Flows into the Restigouche at the NB/QC border — functionally part of the Restigouche system. Big-water salmon fishing with multi-sea-winter fish. Green Highlander, Rusty Rat, Black Dose, and Bomber are standard patterns. Traditional wet-fly and hitched-fly fishing. Public and private beats available. The Matapédia valley setting is outstanding. June–September with July–August typically strongest.
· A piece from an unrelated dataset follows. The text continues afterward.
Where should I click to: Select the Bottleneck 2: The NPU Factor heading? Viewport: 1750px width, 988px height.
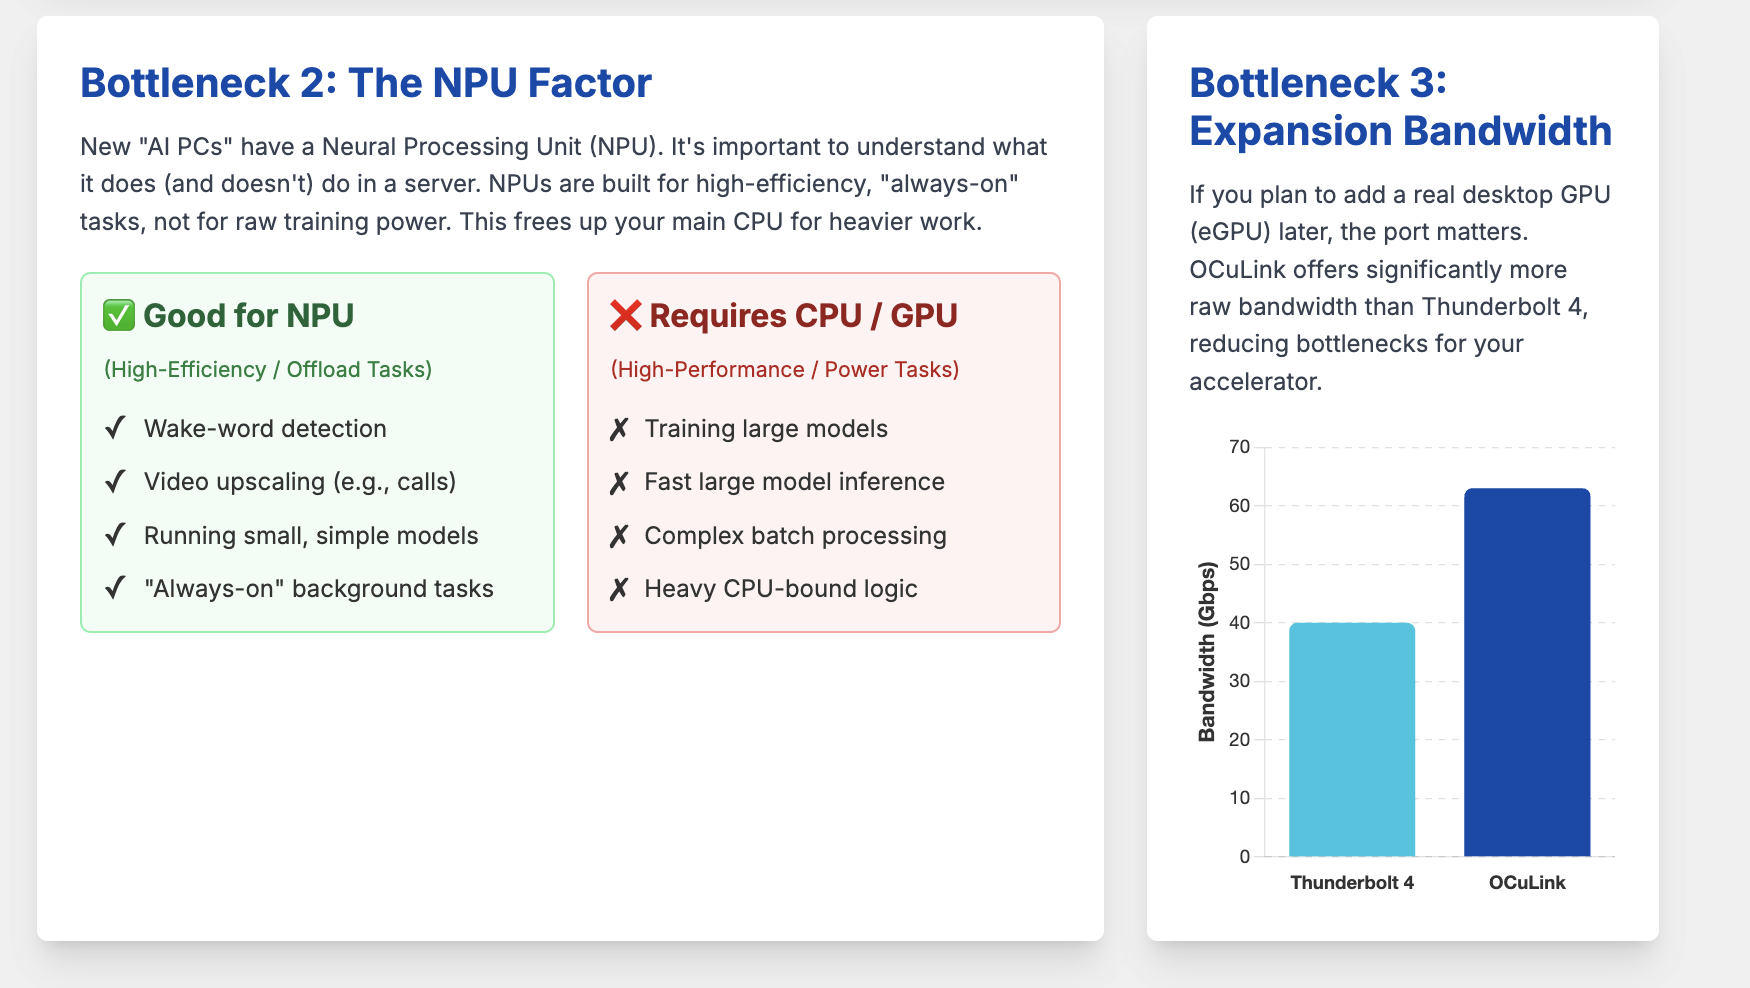point(366,83)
The Matapédia falls a hundred and twelve kilometres out of its namesake lake in the Notre-Dame Mountains, cutting a north–south divide through the Gaspé highlands before it meets the Restigouche at the Quebec–New Brunswick line. For sixty-five kilometres through the Matapédia Valley it is classic Canadian salmon water — long, deep, slow-moving holding pools strung between sharp rapids, draining a catchment of some 3,900 square kilometres of Appalachian forest. Over a hundred named pools lie across its four sectors, the most storied where the Causapscal tributary enters and gathers running fish. This is a big, clear, cold river that grows large salmon — three to five thousand return each season, and fish over forty pounds are not unknown. The bed is Appalachian cobble and ledge; the famous pools are deep and much of the river is fished from a canoe, with wading on the gravel tails.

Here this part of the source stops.